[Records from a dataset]
★ ★ ★ ★ ★
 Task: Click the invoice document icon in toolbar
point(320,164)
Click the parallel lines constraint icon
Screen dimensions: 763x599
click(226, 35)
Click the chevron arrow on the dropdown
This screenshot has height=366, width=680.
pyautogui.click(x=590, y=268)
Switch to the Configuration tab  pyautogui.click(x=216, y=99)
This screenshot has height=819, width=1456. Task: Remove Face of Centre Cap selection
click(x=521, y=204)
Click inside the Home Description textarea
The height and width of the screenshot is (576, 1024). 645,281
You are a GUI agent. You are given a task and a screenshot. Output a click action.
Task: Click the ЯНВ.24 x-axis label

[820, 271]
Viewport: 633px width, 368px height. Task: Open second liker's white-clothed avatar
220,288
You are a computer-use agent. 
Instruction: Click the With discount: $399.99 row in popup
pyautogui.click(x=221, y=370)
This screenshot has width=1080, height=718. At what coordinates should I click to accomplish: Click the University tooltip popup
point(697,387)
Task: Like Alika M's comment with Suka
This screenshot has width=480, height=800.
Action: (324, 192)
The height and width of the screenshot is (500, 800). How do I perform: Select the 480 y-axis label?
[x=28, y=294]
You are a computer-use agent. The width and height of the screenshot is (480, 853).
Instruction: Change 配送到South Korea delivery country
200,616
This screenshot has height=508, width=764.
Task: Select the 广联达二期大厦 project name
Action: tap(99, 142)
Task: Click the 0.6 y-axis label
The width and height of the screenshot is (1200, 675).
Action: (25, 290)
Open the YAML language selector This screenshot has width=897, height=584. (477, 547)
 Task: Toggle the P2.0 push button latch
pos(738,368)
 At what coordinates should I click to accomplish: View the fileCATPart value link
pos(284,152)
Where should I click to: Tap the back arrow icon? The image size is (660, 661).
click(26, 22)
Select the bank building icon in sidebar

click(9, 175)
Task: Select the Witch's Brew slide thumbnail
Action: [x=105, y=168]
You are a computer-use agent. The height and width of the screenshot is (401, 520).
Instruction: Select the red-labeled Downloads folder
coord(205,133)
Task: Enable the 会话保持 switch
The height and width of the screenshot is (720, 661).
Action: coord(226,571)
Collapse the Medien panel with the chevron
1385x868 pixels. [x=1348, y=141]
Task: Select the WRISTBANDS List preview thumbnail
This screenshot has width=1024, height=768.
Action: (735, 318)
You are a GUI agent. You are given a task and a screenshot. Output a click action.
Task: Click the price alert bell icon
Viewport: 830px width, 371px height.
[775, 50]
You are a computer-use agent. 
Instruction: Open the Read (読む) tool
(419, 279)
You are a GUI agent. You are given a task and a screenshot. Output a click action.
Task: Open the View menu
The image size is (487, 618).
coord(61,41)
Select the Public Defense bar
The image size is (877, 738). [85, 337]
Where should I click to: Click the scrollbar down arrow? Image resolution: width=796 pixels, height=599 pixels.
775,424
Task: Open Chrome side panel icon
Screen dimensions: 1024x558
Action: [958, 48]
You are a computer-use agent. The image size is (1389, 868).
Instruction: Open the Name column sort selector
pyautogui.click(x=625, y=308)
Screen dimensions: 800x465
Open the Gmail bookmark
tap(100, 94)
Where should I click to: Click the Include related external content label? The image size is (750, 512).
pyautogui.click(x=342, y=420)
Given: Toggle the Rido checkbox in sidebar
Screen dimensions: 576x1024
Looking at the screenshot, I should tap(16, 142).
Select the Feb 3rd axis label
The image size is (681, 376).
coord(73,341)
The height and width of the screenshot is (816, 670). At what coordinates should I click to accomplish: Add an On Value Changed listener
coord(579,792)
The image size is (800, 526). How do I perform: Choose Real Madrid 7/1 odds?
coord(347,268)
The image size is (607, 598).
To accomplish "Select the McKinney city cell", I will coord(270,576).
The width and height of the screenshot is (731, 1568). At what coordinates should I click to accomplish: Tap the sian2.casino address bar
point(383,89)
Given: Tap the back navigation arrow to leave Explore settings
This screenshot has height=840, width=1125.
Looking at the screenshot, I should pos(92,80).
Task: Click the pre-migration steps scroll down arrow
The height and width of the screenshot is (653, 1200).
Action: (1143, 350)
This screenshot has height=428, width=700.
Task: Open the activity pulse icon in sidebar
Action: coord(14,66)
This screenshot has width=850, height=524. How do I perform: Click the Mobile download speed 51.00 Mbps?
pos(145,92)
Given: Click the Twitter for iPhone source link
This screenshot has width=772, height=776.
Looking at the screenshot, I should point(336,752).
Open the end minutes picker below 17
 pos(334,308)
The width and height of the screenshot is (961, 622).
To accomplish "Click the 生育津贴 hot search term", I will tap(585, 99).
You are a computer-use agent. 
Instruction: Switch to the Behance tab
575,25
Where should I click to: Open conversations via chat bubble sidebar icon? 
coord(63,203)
★ ★ ★ ★ ★
◆ **EXERCISE GOAL**:
Type out the whole of the data again, exactly as shown.

◆ **OUTPUT OF THE TASK**:
 Task: Click the invoice document icon in toolbar
point(320,164)
Click the parallel lines constraint icon
Screen dimensions: 763x599
click(226, 35)
Click the chevron arrow on the dropdown
This screenshot has height=366, width=680.
pyautogui.click(x=590, y=268)
Switch to the Configuration tab  pyautogui.click(x=216, y=99)
This screenshot has height=819, width=1456. Task: Remove Face of Centre Cap selection
click(x=521, y=204)
Click inside the Home Description textarea
The height and width of the screenshot is (576, 1024). 645,281
You are a GUI agent. You are given a task and a screenshot. Output a click action.
Task: Click the ЯНВ.24 x-axis label

[820, 271]
Viewport: 633px width, 368px height. Task: Open second liker's white-clothed avatar
220,288
You are a computer-use agent. 
Instruction: Click the With discount: $399.99 row in popup
pyautogui.click(x=221, y=370)
This screenshot has width=1080, height=718. At what coordinates should I click to accomplish: Click the University tooltip popup
point(697,387)
Task: Like Alika M's comment with Suka
This screenshot has width=480, height=800.
Action: (324, 192)
The height and width of the screenshot is (500, 800). How do I perform: Select the 480 y-axis label?
[x=28, y=294]
You are a computer-use agent. The width and height of the screenshot is (480, 853).
Instruction: Change 配送到South Korea delivery country
200,616
This screenshot has height=508, width=764.
Task: Select the 广联达二期大厦 project name
Action: tap(99, 142)
Task: Click the 0.6 y-axis label
The width and height of the screenshot is (1200, 675).
Action: (25, 290)
Open the YAML language selector This screenshot has width=897, height=584. (477, 547)
 Task: Toggle the P2.0 push button latch
pos(738,368)
 At what coordinates should I click to accomplish: View the fileCATPart value link
pos(284,152)
Where should I click to: Tap the back arrow icon? The image size is (660, 661).
click(26, 22)
Select the bank building icon in sidebar

click(9, 175)
Task: Select the Witch's Brew slide thumbnail
Action: [x=105, y=168]
You are a computer-use agent. The height and width of the screenshot is (401, 520).
Instruction: Select the red-labeled Downloads folder
coord(205,133)
Task: Enable the 会话保持 switch
The height and width of the screenshot is (720, 661).
Action: coord(226,571)
Collapse the Medien panel with the chevron
1385x868 pixels. [x=1348, y=141]
Task: Select the WRISTBANDS List preview thumbnail
This screenshot has width=1024, height=768.
Action: (735, 318)
You are a GUI agent. You are given a task and a screenshot. Output a click action.
Task: Click the price alert bell icon
Viewport: 830px width, 371px height.
[775, 50]
You are a computer-use agent. 
Instruction: Open the Read (読む) tool
(419, 279)
You are a GUI agent. You are given a task and a screenshot. Output a click action.
Task: Open the View menu
The image size is (487, 618).
coord(61,41)
Select the Public Defense bar
The image size is (877, 738). [85, 337]
Where should I click to: Click the scrollbar down arrow? Image resolution: width=796 pixels, height=599 pixels.
775,424
Task: Open Chrome side panel icon
Screen dimensions: 1024x558
Action: [958, 48]
You are a computer-use agent. The image size is (1389, 868).
Instruction: Open the Name column sort selector
pyautogui.click(x=625, y=308)
Screen dimensions: 800x465
Open the Gmail bookmark
tap(100, 94)
Where should I click to: Click the Include related external content label? The image size is (750, 512).
pyautogui.click(x=342, y=420)
Given: Toggle the Rido checkbox in sidebar
Screen dimensions: 576x1024
Looking at the screenshot, I should tap(16, 142).
Select the Feb 3rd axis label
The image size is (681, 376).
coord(73,341)
The height and width of the screenshot is (816, 670). At what coordinates should I click to accomplish: Add an On Value Changed listener
coord(579,792)
The image size is (800, 526). How do I perform: Choose Real Madrid 7/1 odds?
coord(347,268)
The image size is (607, 598).
To accomplish "Select the McKinney city cell", I will coord(270,576).
The width and height of the screenshot is (731, 1568). At what coordinates should I click to accomplish: Tap the sian2.casino address bar
point(383,89)
Given: Tap the back navigation arrow to leave Explore settings
This screenshot has height=840, width=1125.
Looking at the screenshot, I should pos(92,80).
Task: Click the pre-migration steps scroll down arrow
The height and width of the screenshot is (653, 1200).
Action: (1143, 350)
This screenshot has height=428, width=700.
Task: Open the activity pulse icon in sidebar
Action: coord(14,66)
This screenshot has width=850, height=524. How do I perform: Click the Mobile download speed 51.00 Mbps?
pos(145,92)
Given: Click the Twitter for iPhone source link
This screenshot has width=772, height=776.
Looking at the screenshot, I should point(336,752).
Open the end minutes picker below 17
 pos(334,308)
The width and height of the screenshot is (961, 622).
To accomplish "Click the 生育津贴 hot search term", I will tap(585, 99).
You are a computer-use agent. 
Instruction: Switch to the Behance tab
575,25
Where should I click to: Open conversations via chat bubble sidebar icon? 
coord(63,203)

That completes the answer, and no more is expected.